Avian00 Wrote:I'm a little confused about something. In your version 1.28 announcement, you say 2 things that trouble me:
2) "We now cover nearly 1500 TLDs properly, some TLDs like com.ru were missed before"
One of the features that we wanted to do that no other password manager has done, is allow you the option of easily seeing passwords you created for other hosts in the same domain -- this worked great until we hit a TLD that we didn't know (like com.ru) so we were showing different domains as the same in that case -- TLDs do not change very often, and I'm not concerned about keeping up with this, and think it's a good approach (though we need to make it clear to people that we order based on best URL match, then best hostname match, then last usage, then alphabetical, so they really don't need us to be 'hostname specific')
Avian00 Wrote:By quantifying your level of support with a finite number, and by announcing a for a particular site's compatibility, you seem to be indicating support for sites is being done a per-site basis. Why is this? Why is your software not simply taking the domain name from the URL and mapping that to Username and Password fields and automatically filling in the web form? In my brief experience with 1Password, the software simply runs in the background (with apparently no prior knowledge about any of the sites I visit), and the instant it detects that I've submitted username and password form data, it simply grabs them and stores them for later automatic filling. Does LastPass not operate on this same principle? If so, why the need to configure the software for compatibility on a per-site basis? This seems troublesome with potential a lot of overhead. What happens if a site re-arranges its forms at a later date? Would LastPass fall apart and not know what to do?

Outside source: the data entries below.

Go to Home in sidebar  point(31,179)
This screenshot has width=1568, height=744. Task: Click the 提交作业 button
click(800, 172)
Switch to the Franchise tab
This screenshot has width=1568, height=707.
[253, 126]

We have bent over backwards to make everything 'generally applicable'; we don't want to have a product that will break when the next generation comes around -- that being said, when we've exhausted what we could be seen again, we've contemplated doing something custom for that site. Our hope is at worst for these sites, you can still cut&paste your passwords out, easier than other products, and if what we're doing works you'll be able to automatically login when you otherwise couldn't.
This still may not be the answer though; and we're exploring with ways the community can help us stay on top of sites that go out of their way to break password managers.